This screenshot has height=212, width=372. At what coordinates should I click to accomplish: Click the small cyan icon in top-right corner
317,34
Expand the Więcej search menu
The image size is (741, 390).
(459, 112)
...
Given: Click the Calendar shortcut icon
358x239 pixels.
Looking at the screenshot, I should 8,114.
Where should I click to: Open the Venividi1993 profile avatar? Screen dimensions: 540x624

> **EXERCISE AIM**:
Out of the material above, output word for word the line with "Given: Click the Calendar shortcut icon", the line with "Where should I", and all lines between them, with nothing else.

> **RESPONSE**:
Given: Click the Calendar shortcut icon
358x239 pixels.
Looking at the screenshot, I should 8,114.
Where should I click to: Open the Venividi1993 profile avatar? Screen dimensions: 540x624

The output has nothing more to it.